Into the fast lane

Lenders hope to capitalise on a rebounding car market

Car finance

THE acquisition of Chrysler Financial, the carmaker’s former lending and leasing arm, by Canada’s TD Bank, agreed to on December 21st, points to the recovery of a market that sputtered to a near-halt during the financial crisis. It now seems to offer more promise to lenders than most other types of consumer debt.

The $6.3 billion deal makes financial sense for the seller and strategic sense for the buyer. It allows Cerberus, a private-equity firm, to recoup much of the $7.4 billion it invested in Chrysler just before the car market imploded and the company was forced into bankruptcy. (Cerberus retained control of Chrysler Financial even as its investment in the parent was wiped out.) TD, one of the leading vehicle lenders in Canada, gets a firm foothold in the much bigger market next door. As long as it maintains underwriting discipline, car loans offer a high-yielding use for the glut of deposits it is gathering in its American retail bank, which has a strong presence on the east coast after a series of acquisitions.
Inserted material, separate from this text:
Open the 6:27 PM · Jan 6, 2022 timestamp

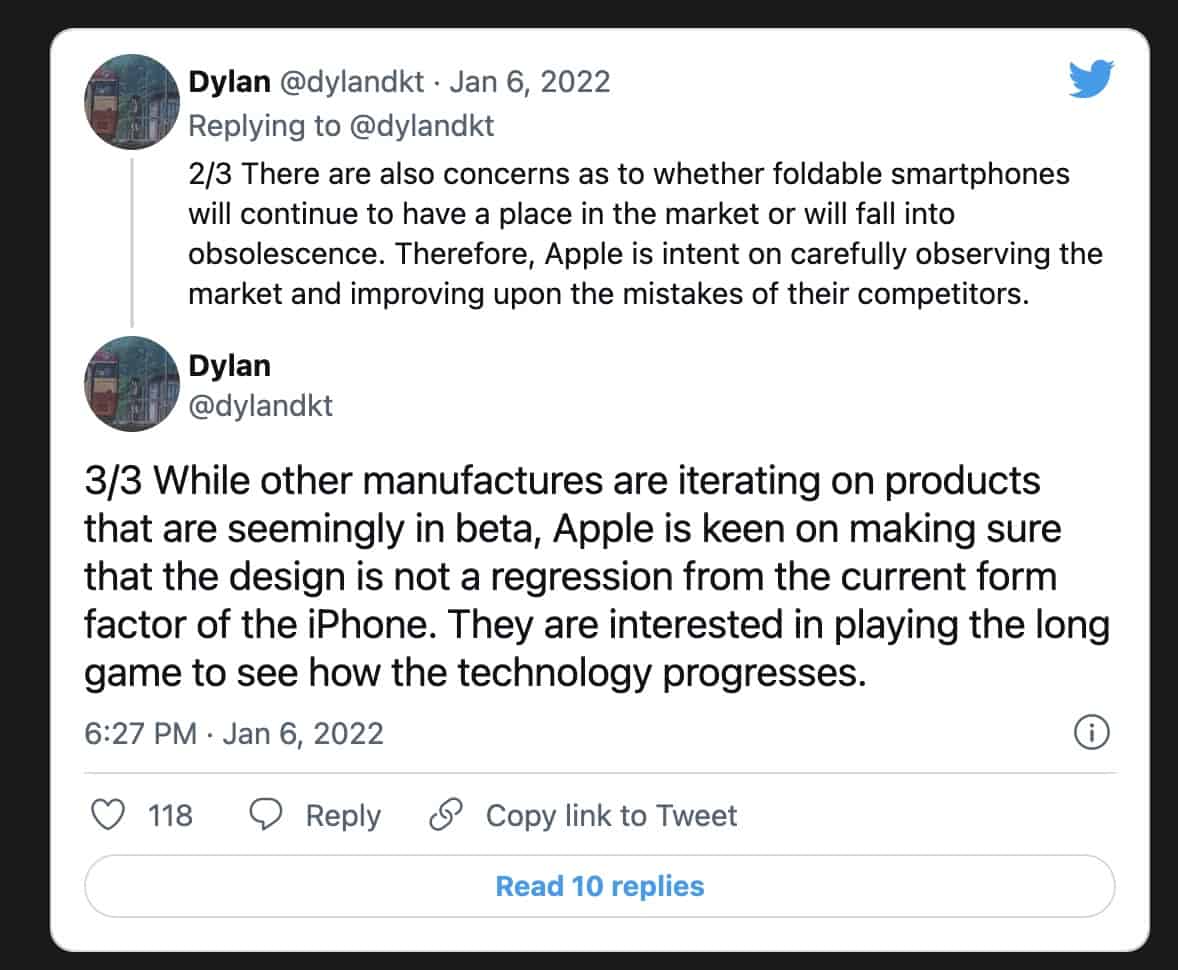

Chrysler Financial’s market share suffered as it was wound down under Cerberus, but its links to 2,000 dealers leave it well placed to win back business. That will worry Ally (formerly GMAC), the government-controlled former finance arm of General Motors (GM), which took on the financing of many of Chrysler’s products when Chrysler Financial went into run-off.

The acquisition is the latest in a string of deals that have reshaped the industry since the crisis. Having sold GMAC in 2006 (as it happens, to Cerberus), GM concluded that it needed a captive lending arm after all: in October it bought AmeriCredit, the biggest provider of subprime car loans. TD is not the only large foreign bank keen on America’s car-loans market. Spain’s Santander Group has made several acquisitions since 2007, including RoadLoans, an internet lender, and a $3.2 billion portfolio of loans from Citigroup, which is scaling down its consumer-finance operations.
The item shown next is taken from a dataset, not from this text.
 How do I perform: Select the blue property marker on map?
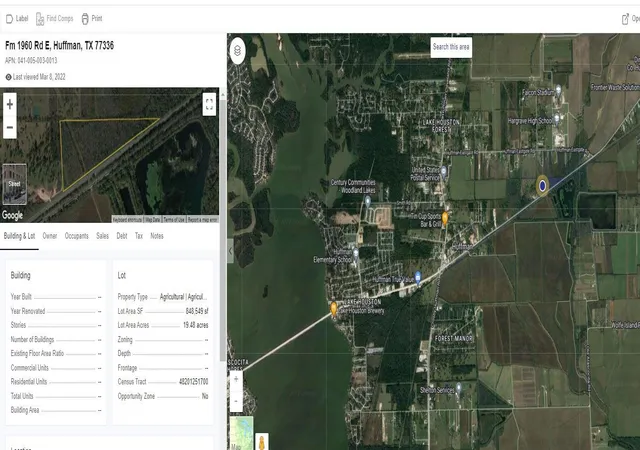pos(542,186)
One attraction is the market’s fragmented nature, which offers newcomers the chance to establish a leading position without spending too much. In second-hand-car finance, for instance, none of the banks or specialist finance companies that populate the market has a market share in double figures. The largest is Wells Fargo with 6%, according to Automotive News.

Another enticement is the strong recovery in car sales. Some 12m-13m new vehicles are expected to roll off American dealers’ lots in 2011, up from 11.5m this year and well above the market bottom of 10.4m in 2009—though still well below the record of 17m in 2000. One hope is that more Americans will buy cars for work as the economy recovers: 86% of them use a vehicle to get to their jobs, according to the Census Bureau. TD’s executives predict that America’s $700 billion car-finance market will grow to $900 billion over the next three years.
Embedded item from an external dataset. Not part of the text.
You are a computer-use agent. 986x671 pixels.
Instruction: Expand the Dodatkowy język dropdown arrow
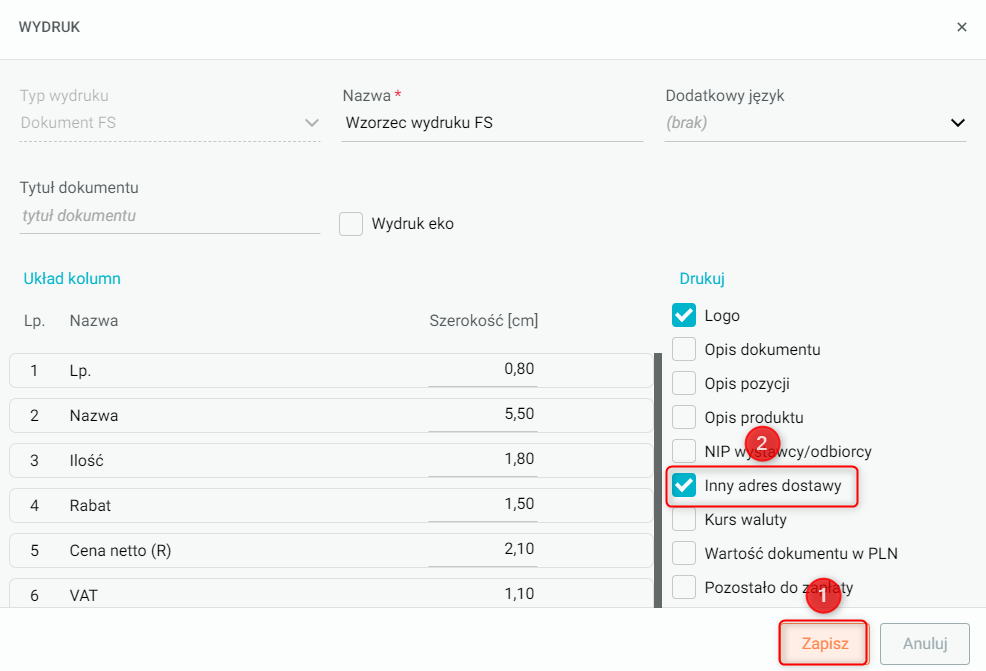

Much of the fresh demand is expected to come from high-quality borrowers. More than 60% of the leases expiring in 2011 are held by consumers with excellent payment histories, reckons TransUnion, a credit-information agency. These “super-prime” borrowers will be deciding whether to buy their leased vehicles, often with a loan, or to lease a new car.

Yet another attraction is the relatively healthy state of car lending. Delinquency rates on prime car loans made in 2009 are returning, from a peak in 2007 and 2008, to the lower levels seen between 2002 and 2006 (see chart). Securitised car loans have experienced few credit downgrades. Where there have been defaults, strong second-hand values have shored up recoveries for lenders repossessing vehicles.

This buoyancy is reflected in the strong issuance of securities backed by car loans compared with those linked to other categories of consumer debt, such as credit cards and student loans. Around two-thirds, or $60 billion, of this year’s total asset-backed issuance was for car loans. That is expected to rise above $70 billion in 2011. Strong investor demand has driven down interest rates. The spread over Treasuries on AAA-rated bundles of car loans is about 0.6 percentage points, slightly less than the gap for cards and a third of that for student debt. While the market for subprime mortgage debt is moribund, investors have renewed appetite for lower-quality car debt: a recent issue by Santander was increased from $675m to $950m because of demand.

All this would seem to vindicate TD’s bullishness, even if its goal of a 20% return on invested capital within four years looks optimistic. Its big move into the market certainly appears better timed than that of the supposedly super-smart Cerberus when it bought Chrysler.